Raiys expands neurodiversity team
Glasgow-based digital health and wellbeing platform Raiys has appointed Anna Srireddy as clinical lead for neurodiversity as it expands its specialist healthcare services.
Anna brings more than 20 years of experience across mental health nursing, ADHD assessment and treatment, clinical governance and multidisciplinary leadership roles in England and Scotland.
In her new role, she will lead the development of Raiys’ healthcare-led neurodiversity strategy, working alongside the company's clinical leadership team to expand support for people with ADHD, autism, dyslexia, dyspraxia, dyscalculia and Tourette’s syndrome.
Anna said: “The reality is that neurodiversity services are under extraordinary pressure.
“Recent Scottish briefing data suggests that over 23,000 adults were recorded as waiting across neurodiversity-related pathways, including ADHD and autism services, as of March 2025, with waiting lists in some areas increasing by up to 2200 per cent since 2020 based on comparisons of NHS board-level reporting data over that period, and average longest waits reaching three-and-a-half years.
“At the same time, NHS England estimates that more than half a million people may now be waiting for ADHD assessment pathways based on NHS Digital mental health and neurodiversity waiting list data published in May 2025.
“Traditional systems alone cannot sustainably absorb that level of demand without innovation in how support is delivered.”
Anna’s appointment follows the launch of Raiys’ neurodiversity programme, designed to help address growing demand for assessment and support services.
The move forms part of the company’s wider growth strategy as it continues to develop its digital health and wellbeing offering across the UK.
James Murphy, founder and chief executive of Raiys, added: “Demand for neurodiversity services continues to increase at a pace that traditional systems are struggling to absorb.
“Anna brings an exceptional combination of frontline experience, operational leadership and governance expertise that will be instrumental as we continue expanding our neurodiversity offering and investing further in clinically led support.

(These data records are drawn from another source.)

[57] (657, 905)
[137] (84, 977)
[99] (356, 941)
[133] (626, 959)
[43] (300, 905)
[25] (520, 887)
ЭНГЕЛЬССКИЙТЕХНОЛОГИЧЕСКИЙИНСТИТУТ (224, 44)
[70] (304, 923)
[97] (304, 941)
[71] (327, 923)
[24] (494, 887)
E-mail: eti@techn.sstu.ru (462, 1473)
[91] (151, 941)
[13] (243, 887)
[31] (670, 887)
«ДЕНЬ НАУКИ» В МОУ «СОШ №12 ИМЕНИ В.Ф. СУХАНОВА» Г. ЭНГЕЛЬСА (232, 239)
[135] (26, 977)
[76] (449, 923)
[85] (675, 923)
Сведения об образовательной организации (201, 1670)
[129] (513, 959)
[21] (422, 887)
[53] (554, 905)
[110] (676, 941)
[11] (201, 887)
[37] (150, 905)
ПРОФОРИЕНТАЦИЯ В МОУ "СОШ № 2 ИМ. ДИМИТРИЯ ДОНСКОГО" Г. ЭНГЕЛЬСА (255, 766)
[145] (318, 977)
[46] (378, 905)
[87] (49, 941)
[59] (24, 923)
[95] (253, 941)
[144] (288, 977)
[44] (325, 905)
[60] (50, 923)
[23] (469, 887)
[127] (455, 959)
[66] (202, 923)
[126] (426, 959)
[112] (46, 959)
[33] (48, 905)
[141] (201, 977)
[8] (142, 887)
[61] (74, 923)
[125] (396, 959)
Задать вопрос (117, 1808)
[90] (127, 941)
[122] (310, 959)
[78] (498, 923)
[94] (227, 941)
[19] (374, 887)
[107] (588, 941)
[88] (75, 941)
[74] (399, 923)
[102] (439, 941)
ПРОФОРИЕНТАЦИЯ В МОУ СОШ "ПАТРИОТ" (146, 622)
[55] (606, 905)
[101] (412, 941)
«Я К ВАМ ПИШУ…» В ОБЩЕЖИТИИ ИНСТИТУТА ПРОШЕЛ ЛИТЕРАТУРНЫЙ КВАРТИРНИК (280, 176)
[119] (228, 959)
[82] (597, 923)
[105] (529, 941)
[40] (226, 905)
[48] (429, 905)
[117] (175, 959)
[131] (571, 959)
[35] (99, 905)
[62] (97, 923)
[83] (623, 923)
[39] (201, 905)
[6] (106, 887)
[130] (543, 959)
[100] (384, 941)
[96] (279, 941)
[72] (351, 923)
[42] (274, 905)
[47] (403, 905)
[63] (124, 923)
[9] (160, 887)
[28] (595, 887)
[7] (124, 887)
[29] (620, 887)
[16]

“This is an incredibly important area for Raiys and forms a major part of our wider vision for accessible, preventative and digitally enabled healthcare.”
Anna added: “Platforms such as Raiys can play an important role in extending assistance earlier and more consistently, while reducing pressure on overstretched systems.
“What excites me about my new role is the opportunity to help build something clinically robust, scalable and genuinely person-centred – using digital healthcare not to replace clinicians but to improve access, strengthen engagement and provide more continuous support within existing services and care programmes.
“I have always believed that the best solutions are those where clinical rigour and operational effectiveness reinforce one another.
“I will be focused on creating robust, evidence-based pathways, prescribing standards and a high-performing team culture that sets a new standard for neurodiversity care in a digital-first environment.”